# Where is God



## Roger (Aug 12, 2005)

*Where is God*

*Two little boys, ages 8 and 10, are excessively mischievous.

They are always getting into trouble and their parents know if any mischief occurs in their town, the two boys are probably involved.

The boys' mother heard that a preacher in town had been successful in disciplining children, so she asked if he would speak with her boys. The preacher agreed, but he asked to see them individually.

The mother sent the 8 year old in the morning, with the older boy to see the preacher in the afternoon. The preacher, a huge man with a deep booming voice, sat the younger boy down and asked him sternly, "Do you know where God is, son?"

The boy's mouth dropped open, but he made no response, sitting there wide-eyed with his mouth hanging open.
So the preacher repeated the question in an even sterner tone, "Where is God?! Again, the boy made no attempt to answer. The preacher raised his voice even more and shook his finger in the boy's face and bellowed, "WHERE is GOD?!"

The boy screamed & bolted from the room, ran directly home & dove into his closet, slamming the door behind him. When his older brother found him in the closet, he asked, "What happened?"

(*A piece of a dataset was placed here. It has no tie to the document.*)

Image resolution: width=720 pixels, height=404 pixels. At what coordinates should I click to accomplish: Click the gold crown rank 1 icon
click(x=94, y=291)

The younger brother, gasping for breath, replied, "We are in BIG trouble this time!" "GOD is missing, and they think WE did it!"*


----------



## Seeker (Jul 6, 2009)

lol


----------



## bubbas kenner (Sep 4, 2010)

that is teaching them the way they should go amen.


----------



## atcfisherman (Oct 5, 2006)

LOL, very good!!!


----------



## SailFishCostaRica (Jan 7, 2010)

That's great.


----------